What data science and machine learning topics and techniques are actually used in industry? How do you apply the specific deep learning skills you are learning now to solving real-world problems? What are some recent topics people are interested in addressing in your industry? If you have any of these questions, this workshop is for you. This workshop covers specific use cases of data science and machine learning technologies in the medical and aerospace industries. Topics include computationally efficient, physically constrained neural networks; combined convolutional and recurrent neural networks for explainable AI; multivariate data fusion and time series prediction.

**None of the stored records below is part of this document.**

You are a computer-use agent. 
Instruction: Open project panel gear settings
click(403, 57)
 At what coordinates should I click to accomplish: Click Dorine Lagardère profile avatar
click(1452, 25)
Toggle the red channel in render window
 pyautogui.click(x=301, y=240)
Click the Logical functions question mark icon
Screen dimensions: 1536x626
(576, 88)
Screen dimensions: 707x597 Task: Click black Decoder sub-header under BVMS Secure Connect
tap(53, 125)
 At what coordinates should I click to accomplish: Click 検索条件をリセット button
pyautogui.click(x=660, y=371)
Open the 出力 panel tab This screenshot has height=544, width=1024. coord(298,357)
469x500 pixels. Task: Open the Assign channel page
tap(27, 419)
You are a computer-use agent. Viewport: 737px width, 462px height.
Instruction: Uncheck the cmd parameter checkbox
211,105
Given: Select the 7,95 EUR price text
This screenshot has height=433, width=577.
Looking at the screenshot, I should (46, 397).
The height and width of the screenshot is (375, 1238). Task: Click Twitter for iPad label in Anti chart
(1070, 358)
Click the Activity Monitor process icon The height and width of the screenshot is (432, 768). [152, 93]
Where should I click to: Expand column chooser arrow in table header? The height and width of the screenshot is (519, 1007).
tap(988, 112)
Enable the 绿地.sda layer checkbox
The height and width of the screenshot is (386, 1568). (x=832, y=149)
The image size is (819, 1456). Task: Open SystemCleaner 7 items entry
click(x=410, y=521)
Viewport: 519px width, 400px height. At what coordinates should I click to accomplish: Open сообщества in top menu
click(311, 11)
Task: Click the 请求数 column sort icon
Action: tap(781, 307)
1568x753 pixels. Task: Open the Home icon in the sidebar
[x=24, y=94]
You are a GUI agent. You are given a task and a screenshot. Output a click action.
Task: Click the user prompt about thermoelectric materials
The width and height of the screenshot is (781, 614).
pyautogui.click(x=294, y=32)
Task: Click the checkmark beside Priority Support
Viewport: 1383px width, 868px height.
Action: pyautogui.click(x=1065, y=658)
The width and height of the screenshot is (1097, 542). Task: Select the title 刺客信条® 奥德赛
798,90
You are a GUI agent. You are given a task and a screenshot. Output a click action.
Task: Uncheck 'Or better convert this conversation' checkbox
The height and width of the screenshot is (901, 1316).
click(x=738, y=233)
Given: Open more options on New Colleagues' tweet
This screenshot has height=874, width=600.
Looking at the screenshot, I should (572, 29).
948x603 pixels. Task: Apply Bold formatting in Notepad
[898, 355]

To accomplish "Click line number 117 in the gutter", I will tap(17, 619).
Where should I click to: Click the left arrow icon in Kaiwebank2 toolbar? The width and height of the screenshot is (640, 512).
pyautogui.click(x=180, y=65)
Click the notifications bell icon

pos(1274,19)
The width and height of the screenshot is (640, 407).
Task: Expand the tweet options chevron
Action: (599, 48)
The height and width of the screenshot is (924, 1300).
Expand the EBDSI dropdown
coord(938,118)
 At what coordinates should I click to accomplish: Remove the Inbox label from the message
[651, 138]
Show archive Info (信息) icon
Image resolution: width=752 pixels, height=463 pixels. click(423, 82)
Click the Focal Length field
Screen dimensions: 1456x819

These technologies can be applied to a variety of use cases in medical, aerospace and earth science issues, and financial forecasting models.

Learning Outcomes
 
  • Computationally-efficient, physically-constrained neural networks (transforming nonlinear physical/mathematical problems into data-driven deep learning models)
  • Combining convolutional and recurrent neural networks for explainable and trustable machine learning solutions
  • Multivariate time series prediction using LSTM and Transformer models
  • 3D convolutional neural networks for medical image classification and segmentation
Participants Description
 
  • Beginner and intermediate software developer, research fellow, student in data science and machine learning
Highlights
 
  • Learn which deep learning techniques are being used to solve real problems
  • Understand the essentials of computational efficiency and explainability in deep learning
  • Gain industry insights through practical examples

Data: Oct 26th , 2021

Time: 3:00 pm – 5:00 pm (PST)

Location: Online

Tools: R or Python

Difficulty Level: Intermediate – advanced

Prerequisties: Basic Statistics, Python for beginners

Name: Dr. Adriana Summerow – Founder & Data Scientist at Opening Data

Adriana Summerow

is the founder and data scientist at Opening Data. Her experience includes 7+ years of professional experience applying predictive modeling, data pre-processing, and Natural Language Processing (NLP) algorithms. She has worked for companies such as Deloitte and Lockheed Martin as senior consultant specialist and industrial engineer solving challenging business problems. Her business acumen includes the application of data engineering, machine learning, and data visualization solutions for enterprises located in North and South America.

Overview

This is a hands-on workshop focusing on text data collection and data processing to make it ready for analysis and visualization. In this workshop we will implement machine learning classifiers and hyperparameter tuning to predict sentiment and categorize entities using the content generated on the web which has become increasingly crucial to successfully run a business.

Learning Outcomes
 
  • Text preprocessing & lemmatization
  • Word vectorization
  • Implementation of machine learning classifiers
  • Evaluation of graphs
  • Hyperparameter tuning
  • Industry best practices & insights
Participants Description
 
  • Beginner to intermediate data analyst, data scientist, data engineer, software developer, and students of data analytics

Highlights
 
  • Make sense of text data and improve the data-driven decision making by integrating Natural Language Processing into the analysis of documents, social media, online reviews and more. 
  • Streamline processes and reduce cost by automating the analysis of text data with automated and scalable machine learning models. 
  • Understand the language of your customer base, learn to perform market segmentations, and get the tools to impact performance in Finance, Healthcare or Marketing.